■ TASK TO COMPLETE ■
Lay out the lines below as a Markdown table with the columns "No." and "Line", numbering each row and skipping blank lines.

■ Data drawn from a collection ■
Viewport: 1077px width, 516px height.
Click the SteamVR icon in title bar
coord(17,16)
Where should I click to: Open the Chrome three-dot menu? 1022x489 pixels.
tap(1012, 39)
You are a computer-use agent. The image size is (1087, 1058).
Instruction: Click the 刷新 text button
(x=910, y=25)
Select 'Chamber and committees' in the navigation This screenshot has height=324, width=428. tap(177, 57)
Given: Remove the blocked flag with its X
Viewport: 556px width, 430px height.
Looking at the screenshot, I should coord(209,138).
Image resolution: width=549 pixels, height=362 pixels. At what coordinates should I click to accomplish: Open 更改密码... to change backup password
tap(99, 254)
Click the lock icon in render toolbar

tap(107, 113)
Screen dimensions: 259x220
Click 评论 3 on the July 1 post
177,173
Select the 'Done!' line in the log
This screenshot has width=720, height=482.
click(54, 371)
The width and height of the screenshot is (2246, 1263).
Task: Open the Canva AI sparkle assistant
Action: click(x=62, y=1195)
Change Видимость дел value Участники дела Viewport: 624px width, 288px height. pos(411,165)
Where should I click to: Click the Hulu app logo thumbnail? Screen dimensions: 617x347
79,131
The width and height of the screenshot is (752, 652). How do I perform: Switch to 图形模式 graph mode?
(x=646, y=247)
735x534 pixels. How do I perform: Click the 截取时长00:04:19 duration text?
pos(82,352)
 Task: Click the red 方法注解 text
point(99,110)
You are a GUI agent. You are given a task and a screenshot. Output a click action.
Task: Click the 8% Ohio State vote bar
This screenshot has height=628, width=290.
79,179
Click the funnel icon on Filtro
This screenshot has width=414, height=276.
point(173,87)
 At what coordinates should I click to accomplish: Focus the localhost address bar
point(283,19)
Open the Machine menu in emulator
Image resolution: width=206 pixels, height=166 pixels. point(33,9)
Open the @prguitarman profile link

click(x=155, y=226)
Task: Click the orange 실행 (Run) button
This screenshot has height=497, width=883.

■ RESPONSE ■
| No. | Line |
|---|---|
| 1 | Viewport: 1077px width, 516px height. |
| 2 | Click the SteamVR icon in title bar |
| 3 | coord(17,16) |
| 4 | Where should I click to: Open the Chrome three-dot menu? 1022x489 pixels. |
| 5 | tap(1012, 39) |
| 6 | You are a computer-use agent. The image size is (1087, 1058). |
| 7 | Instruction: Click the 刷新 text button |
| 8 | (x=910, y=25) |
| 9 | Select 'Chamber and committees' in the navigation This screenshot has height=324, width=428. tap(177, 57) |
| 10 | Given: Remove the blocked flag with its X |
| 11 | Viewport: 556px width, 430px height. |
| 12 | Looking at the screenshot, I should coord(209,138). |
| 13 | Image resolution: width=549 pixels, height=362 pixels. At what coordinates should I click to accomplish: Open 更改密码... to change backup password |
| 14 | tap(99, 254) |
| 15 | Click the lock icon in render toolbar |
| 16 | tap(107, 113) |
| 17 | Screen dimensions: 259x220 |
| 18 | Click 评论 3 on the July 1 post |
| 19 | 177,173 |
| 20 | Select the 'Done!' line in the log |
| 21 | This screenshot has width=720, height=482. |
| 22 | click(54, 371) |
| 23 | The width and height of the screenshot is (2246, 1263). |
| 24 | Task: Open the Canva AI sparkle assistant |
| 25 | Action: click(x=62, y=1195) |
| 26 | Change Видимость дел value Участники дела Viewport: 624px width, 288px height. pos(411,165) |
| 27 | Where should I click to: Click the Hulu app logo thumbnail? Screen dimensions: 617x347 |
| 28 | 79,131 |
| 29 | The width and height of the screenshot is (752, 652). How do I perform: Switch to 图形模式 graph mode? |
| 30 | (x=646, y=247) |
| 31 | 735x534 pixels. How do I perform: Click the 截取时长00:04:19 duration text? |
| 32 | pos(82,352) |
| 33 |  Task: Click the red 方法注解 text |
| 34 | point(99,110) |
| 35 | You are a GUI agent. You are given a task and a screenshot. Output a click action. |
| 36 | Task: Click the 8% Ohio State vote bar |
| 37 | This screenshot has height=628, width=290. |
| 38 | 79,179 |
| 39 | Click the funnel icon on Filtro |
| 40 | This screenshot has width=414, height=276. |
| 41 | point(173,87) |
| 42 |  At what coordinates should I click to accomplish: Focus the localhost address bar |
| 43 | point(283,19) |
| 44 | Open the Machine menu in emulator |
| 45 | Image resolution: width=206 pixels, height=166 pixels. point(33,9) |
| 46 | Open the @prguitarman profile link |
| 47 | click(x=155, y=226) |
| 48 | Task: Click the orange 실행 (Run) button |
| 49 | This screenshot has height=497, width=883. |